When Your Partner Has High Functioning Depression – Must Knows
Depression is a serious, life-altering disorder that impacts not only the person afflicted with it but those around them. Depression can affect `1 in 15 adults at any given time, and 1 in 6 adults can expect to experience depression in their lifetime.
Do you love someone who is suffering from high functioning depression? If you aren’t sure, here are some of the symptoms to look for.
In order to corroborate that this is a true depression, the person must experience one or more of these for two or more weeks (so if someone just has a case of the blues, for example, feeling down for a couple of days, that is different from what the medical community calls depression).
- Feeling upset or depressed
- Loss of interest in activities once enjoyed
- Radical changes in appetite — weight loss or gain unrelated to dieting
- Sleep deprivation or sleeping too much
- Loss of energy or increased fatigue
- Increase in unproductive physical activity (e.g., hand-wringing or pacing) or sluggish movements and speech (actions observable by others)
- Feeling worthless or experiencing guilt pangs.
- Difficulty thinking and focusing, or making decisions
- Thoughts of death or suicide are common when your partner has depression
Gritty facts about high functioning depression
- For people suffering from high functioning depression, it might be difficult to comprehend their symptoms even as their spouse, who is apparently closest to them.
- Even if your partner seems to have it all together, is successful, they might just be afflicted with high functioning depression if they find simple, everyday tasks like getting out of bed, or going to work as uphill tasks.
- For those grappling with high functioning depression, it is a constant struggle between heart and mind. They keep feeling the pull between a total emotional meltdown and joy.
- They unintentionally shut out people, as a partner you must know it is not out of willingness, but their internal battle.
Loving someone with high functioning depression can be hard
The depressed person can feel guilty about how much their mental illness takes over the relationship. And the person who loves the depressed person can feel resentful, guilty, responsible, and worry about leaving the depressed person alone for any length of time.

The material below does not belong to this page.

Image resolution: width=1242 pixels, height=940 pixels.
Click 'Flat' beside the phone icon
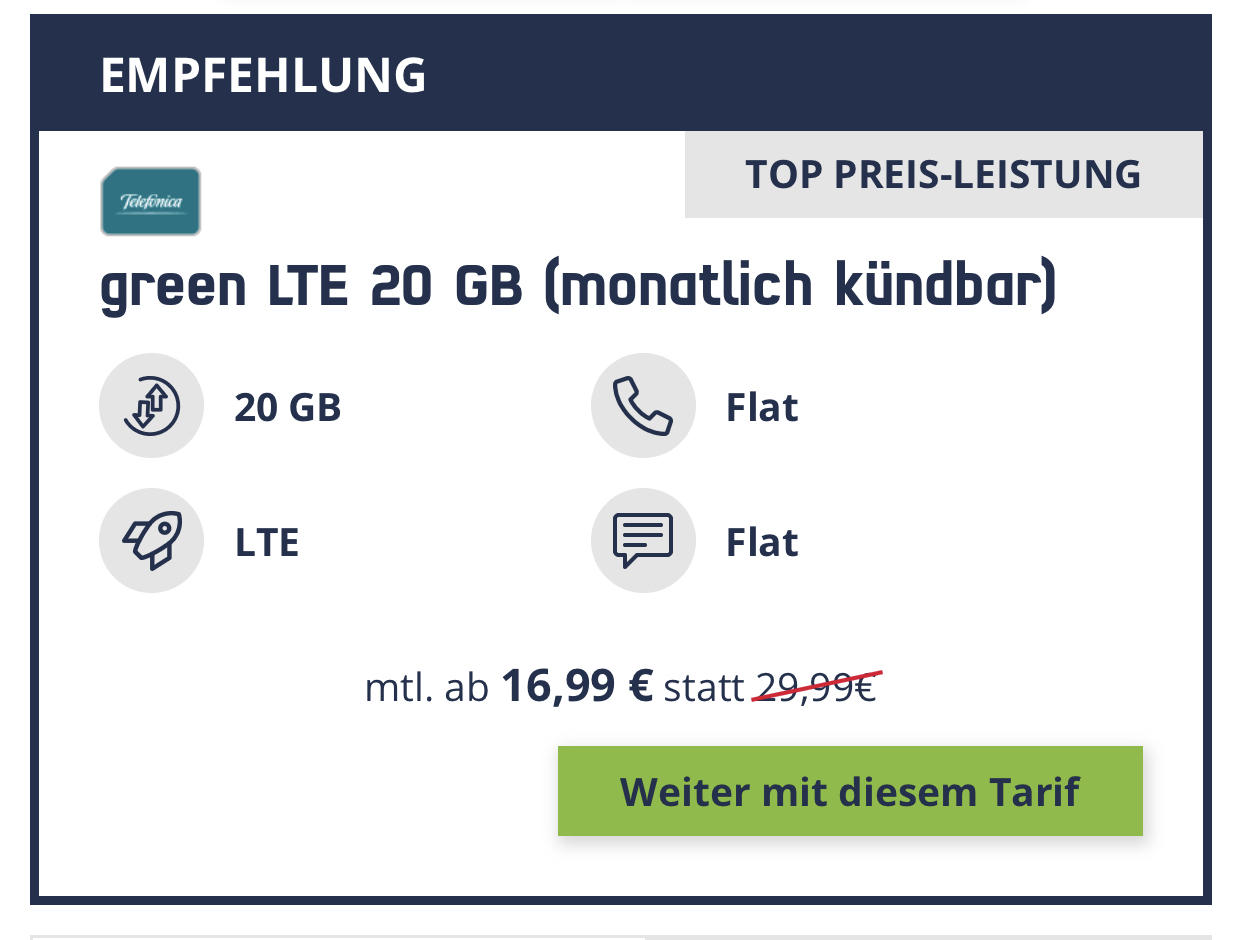[x=762, y=408]
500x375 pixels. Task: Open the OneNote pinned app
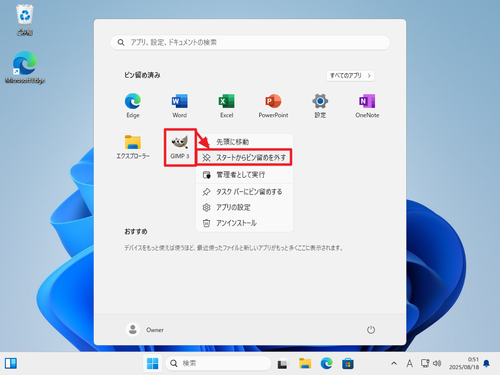tap(367, 106)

It’s a difficult situation for both parties.
What are some of the ways you can take care of yourself when you love someone with high functioning depression?

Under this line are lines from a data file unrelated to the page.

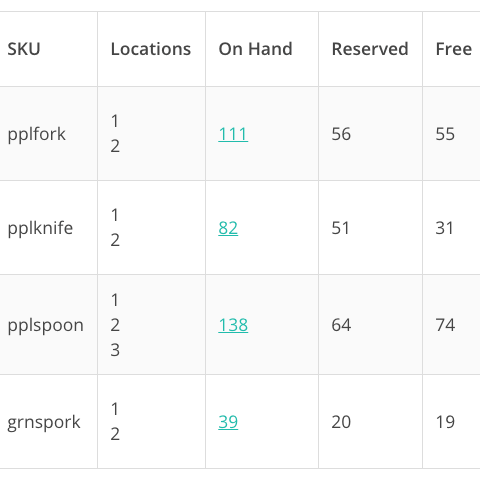Click location 3 in pplspoon row

click(115, 350)
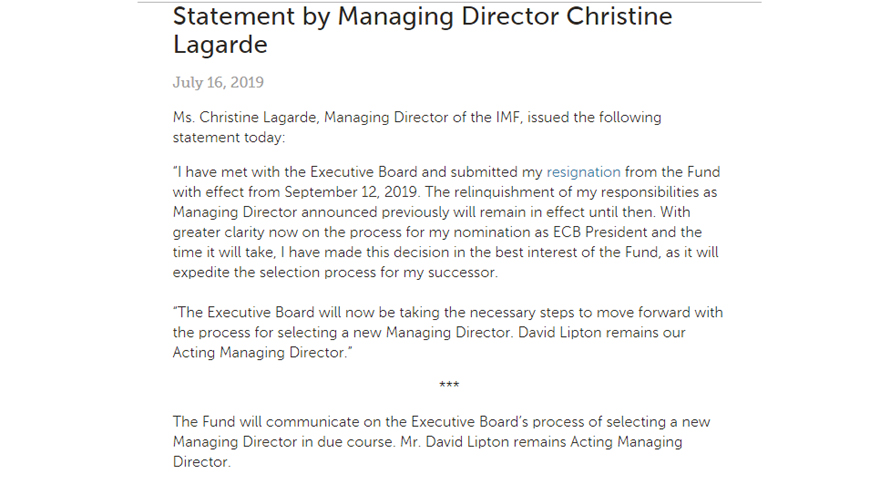Click the line "The Fund will communicate on the"

[x=442, y=422]
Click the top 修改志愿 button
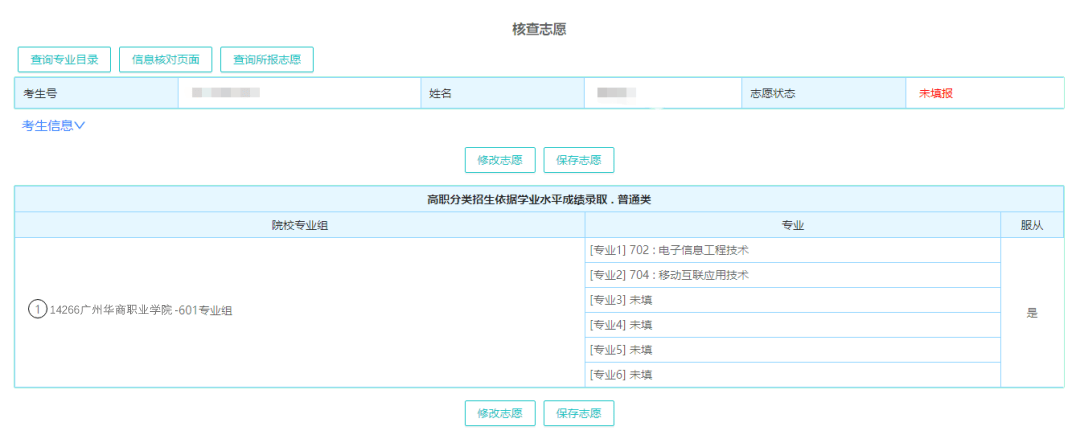 point(500,160)
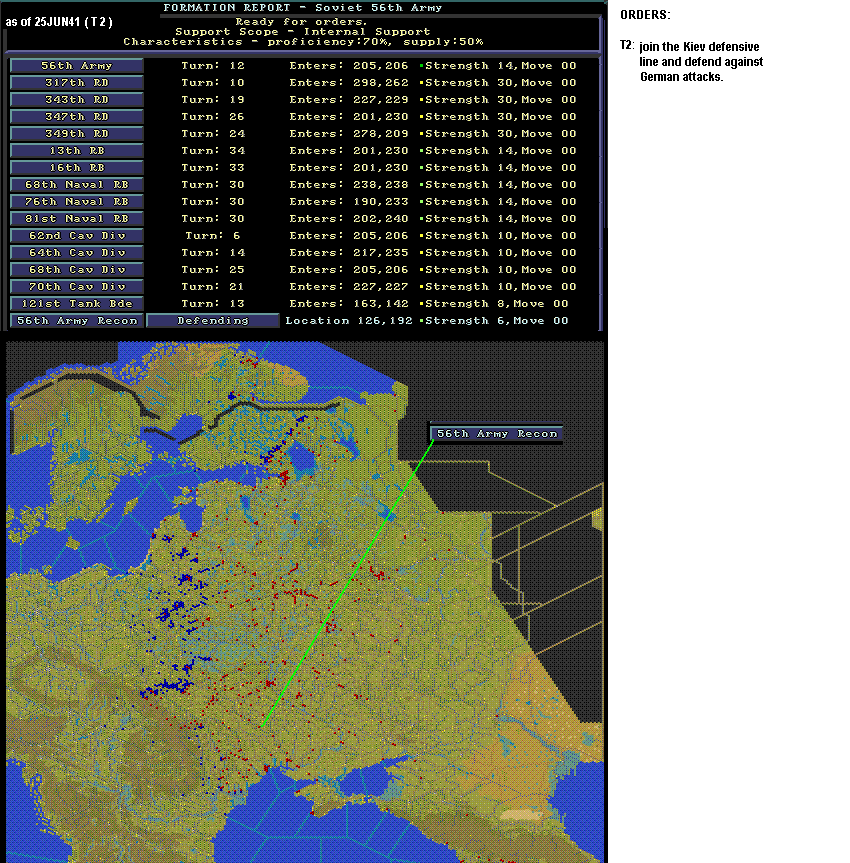
Task: Select the 76th Naval RB unit
Action: 77,202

How to help someone with high functioning depression
Know this. You will never be able to cure or fix your loved one’s depression. And it isn’t your job to do so.
Even if you are a mental health professional, you should not be treating your partner’s illness. Leave that to an expert who is neutral and not in the relationship. The depressive person should be under the watchful care of a team of professionals:
- a psychiatrist who can prescribe appropriate antidepressants and other medications, and
- a therapist who can work with your partner with talk-therapy and other techniques to help them manage their illness.
Learn all you can about depression, and how you can support your partner
You will need to learn about how to live with this part of your relationship, without having it take over everything. Part of this is accepting your partner as a whole human, a person apart from a depressive.
In fact, let’s say they are a person with depression, not a depressive. You will want to focus on the great parts of your partner that are not part of their illness: their creativity, their wonder, their empathy for others, all the things that drew you to them in the first place.
Remember to maintain balance in the relationship
You both have needs, but sometimes it is difficult for you to ask for yours to be met because your loved one’s needs seem to be so much larger than yours. But in order for you to feel satisfied, your needs need to be recognized, too. How can you do this?
First, don’t ignore your needs. Pushing them away won’t make them disappear. You’ll end up feeling lonely and resentful. If you sense your partner cannot meet your needs, develop another network outside of the relationship where you can go to get these met.
A partner for sports, or a friend who will meet you for coffee each week, another person with whom you can go to the movies or museum.
Make sure you have a community outside of your relationship that you can tap into so that you can feel the connection that your partner who is suffering from high functioning depression may not always be able to provide.
Know how to support your loved one when they are in depression
Again, you cannot cure them or bring them out of the depression. Their medical team is there for that. But you can be there for them, letting them know you see them, you hear them, you love and have empathy for them . Give your partner a hug, hold them, let them cry and tell them it is okay, this will pass. Ask your partner what you can do to be of help.
In hindsight, it can be a positive experience for you
Loving someone with a mental illness is tough, but there are some life-enhancing aspects for the caregiver. An increased sense of empathy for all who suffer is one of these.
Other positives can include giving you an opportunity to guide your life by your heart, and not a set of societal constructs. You will learn to value all humans for their complexities, vulnerabilities, frailness, and their personal challenges.
You will learn to forgive your partner when they act from a place of depression when they are angry or irrational. You will learn patience, compassion, and perspective.
You will learn to practice your own self-care, by taking breaks from time to time from your role as a caregiver to your partner with high functioning depression. And you will learn how great it feels to stand by someone you love through their episodes of depression.
It means loving the only way any of us ever should
What is real love, but listening with our ears and our hearts, keeping an open mind and a willingness to look into the many facets of each other’s souls?